Bize can veren Allah özgürlüğümüzü de verdi...
Can Dündar ve Erdem Gül'ün mahkemesini dinlemeye gelen Avrupalı elçi ve konsolosları anlamaya çalışırsak, Türkiye'de insan hakları ve demokratik özgürlükler konusunda daha ileri adımlar atmış oluruz. Elbette böyle bir niyetimiz varsa !
Geçmişte, bugünkü Cumhurbaşkanı Sayın Erdoğan'a verilen 10 ay hapis cezası için, ABD İstanbul Başkonsolosu mahkemeyi dinlemekten de ileri gitmiş ve Hükümete rağmen ''Erdoğan'a verilen cezayı kabul etmiyoruz'' demişti. Başbakan Ecevit'te tepki göstermişti.
Yapılanları üst üste koyarsak, Avrupalı ve ABD'li konsolosların mahkemeleri etkilemek için değil, insanların özgürlüğünden endişe duydukları için böyle bir davranış içine girdikleri anlaşılır.
Avrupa'da insan hakları ve özgürlükler savaşı, bin yıllar sürdü... İngiltere'de Londra halkının da desteği ile baronlar ayaklandı ve 1215 yılında Krala Magna Carta'yı (Büyük Özgürlükler Sözleşmesi) imzalattılar. Bu yolla baronlar yanında bir kısım uyruklar için de özgürlük verildi. Bu mücadele orada kalmadı, İngiliz halkının özgürlük mücadelesi, 474 yıl sürdü. 1689'da ''İngiliz İnsan Hakları Bildirgesi' 'yayınlandı. İngiltere'de insan bedeninin başkasına ait değil, insanın kendisine ait olduğu tescil edilmiş oldu.
Almanya'da da Alman köylüler, 1525 yılında ''Köylülerin 12 maddesi'' adını taşıyan dilekçe ile asillerden, gasp edilmiş haklarının önemli bir kısmını aldılar.
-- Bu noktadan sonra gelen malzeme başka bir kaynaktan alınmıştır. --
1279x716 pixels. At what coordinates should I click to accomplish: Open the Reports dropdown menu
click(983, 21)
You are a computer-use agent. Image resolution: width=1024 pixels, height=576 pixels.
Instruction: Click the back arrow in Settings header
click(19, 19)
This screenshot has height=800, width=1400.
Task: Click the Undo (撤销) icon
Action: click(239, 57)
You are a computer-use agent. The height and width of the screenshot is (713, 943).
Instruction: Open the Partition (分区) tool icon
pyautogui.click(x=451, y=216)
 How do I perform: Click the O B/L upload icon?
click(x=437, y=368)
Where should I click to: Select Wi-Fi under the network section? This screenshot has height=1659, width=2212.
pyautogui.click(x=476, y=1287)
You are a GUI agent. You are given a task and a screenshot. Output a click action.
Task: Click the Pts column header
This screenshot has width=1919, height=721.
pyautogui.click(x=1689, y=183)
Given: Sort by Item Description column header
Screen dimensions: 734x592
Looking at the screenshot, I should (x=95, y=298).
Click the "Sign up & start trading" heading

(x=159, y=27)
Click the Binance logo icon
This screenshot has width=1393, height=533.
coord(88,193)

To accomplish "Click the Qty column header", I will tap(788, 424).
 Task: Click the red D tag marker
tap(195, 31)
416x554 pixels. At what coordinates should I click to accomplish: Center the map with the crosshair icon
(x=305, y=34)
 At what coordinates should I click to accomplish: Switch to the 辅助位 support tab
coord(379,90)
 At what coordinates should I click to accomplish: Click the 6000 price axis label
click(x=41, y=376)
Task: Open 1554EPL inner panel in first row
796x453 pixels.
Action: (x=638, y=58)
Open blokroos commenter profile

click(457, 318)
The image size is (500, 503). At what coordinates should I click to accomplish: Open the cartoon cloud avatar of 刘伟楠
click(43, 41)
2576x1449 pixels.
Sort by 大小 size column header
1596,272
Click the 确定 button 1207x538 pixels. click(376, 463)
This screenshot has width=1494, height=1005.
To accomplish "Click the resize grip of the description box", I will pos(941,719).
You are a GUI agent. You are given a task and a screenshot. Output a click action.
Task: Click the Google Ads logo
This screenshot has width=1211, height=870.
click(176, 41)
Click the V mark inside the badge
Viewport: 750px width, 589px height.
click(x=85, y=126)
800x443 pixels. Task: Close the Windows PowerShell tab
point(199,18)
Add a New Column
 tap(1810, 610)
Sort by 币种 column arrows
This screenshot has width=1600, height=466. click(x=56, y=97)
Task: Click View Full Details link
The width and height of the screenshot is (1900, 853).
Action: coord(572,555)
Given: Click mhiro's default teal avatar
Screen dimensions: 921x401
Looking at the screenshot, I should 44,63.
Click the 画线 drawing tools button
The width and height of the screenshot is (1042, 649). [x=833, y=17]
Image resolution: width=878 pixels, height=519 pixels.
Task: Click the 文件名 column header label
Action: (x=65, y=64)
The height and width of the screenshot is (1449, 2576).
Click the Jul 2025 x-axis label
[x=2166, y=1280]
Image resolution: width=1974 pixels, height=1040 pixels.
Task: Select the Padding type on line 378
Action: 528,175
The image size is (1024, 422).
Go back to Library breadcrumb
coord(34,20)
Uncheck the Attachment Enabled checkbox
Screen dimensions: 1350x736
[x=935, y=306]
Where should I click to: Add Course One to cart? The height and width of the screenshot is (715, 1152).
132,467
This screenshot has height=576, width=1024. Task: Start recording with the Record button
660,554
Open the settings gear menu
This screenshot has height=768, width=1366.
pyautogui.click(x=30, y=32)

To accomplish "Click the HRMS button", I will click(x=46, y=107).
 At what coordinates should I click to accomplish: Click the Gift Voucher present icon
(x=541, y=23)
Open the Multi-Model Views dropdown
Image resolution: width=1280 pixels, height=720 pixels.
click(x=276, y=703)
Thomas Jefferson (13 Nisan 1743-4 Temmuz 1826), Amerika Birleşik Devletleri üçüncü başkanıdır. Çok sayıda zenci kölesi olduğu bilinir.
Ancak kendisi Amerikan Bağımsızlık Bildirgesi'nin asıl yazarıdır. Bu bildirgede insan hakları da ağırlıklı olarak yer almaktadır.
Jefferson, ''Bütün insanlar eşit yaratılmışlardır, onları yaratan Tanrı kendilerine vazgeçilemez bazı haklar vermiştir, bu haklar arasında yaşama, özgürlük ve refahını arama hakları yer alır...'' diyor ve bu düşüncesini ''Bize can veren Tanrı, özgürlüğümüzü de verdi'' cümlesi ile veciz bir şekilde açıklıyor.
ABD halkı, bağımsızlığını ve haklarını İngiltere ile savaşarak, bedel ödeyerek kazandı.
Aslında tarihi boyunca insan hakları ve demokratik özgürlükler için mücadele vermiş tüm ülkelerde bu haklar halk hareketleri yoluyla halk tarafından söke söke alınmış ve bu nedenle ağır bedeller ödenmiştir.
Biz ise Kurtuluş Savaşı sonrası, Atatürk'ün gerçekleştirdiği Cumhuriyet, demokrasiye gidiş yolunu ve devrimleri kucağımızda bulduk. Bedel ödemediğimiz için insan hakları ve demokratik özgürlükler konusunda, Avrupalılar ve Amerikalılar kadar hassas olamıyoruz.
Demokratik ülkelerde bin yıllık mücadele sonucu elde edilen bu haklar aşağıdan yukarı geldiği için halkın değeridir ve halk tarafından sahiplenilmiştir. Söz konusu hakların ortadan kaldırılması ve otokrasiye gidiş de bu nedenle zaten mümkün değildir.
Demokrasinin tepeden geldiği bizim gibi ülkelerde bu hakların devam etmesi için siyasetin kurumlaşması gerekir. Ne var ki 1980 sonrası ANAP iktidarının getirdiği siyasi partiler kanunu ve seçim kanunu ön seçim ve baraja takılı kaldığı için insanları demokrasinin bir parçası olmaktan alıkoymaktadır . Sonrasındaki siyasi partiler de lider sultasını devam ettirmek için siyasi olarak yasal altyapıyı yapmamıştır.
Bu şartlarda, insan hakları ve demokratik özgürlükleri, insan yaşamı ve toplum refahı için olmazsa olmaz görenleri anlamakta, her zaman zorluk çekeceğiz.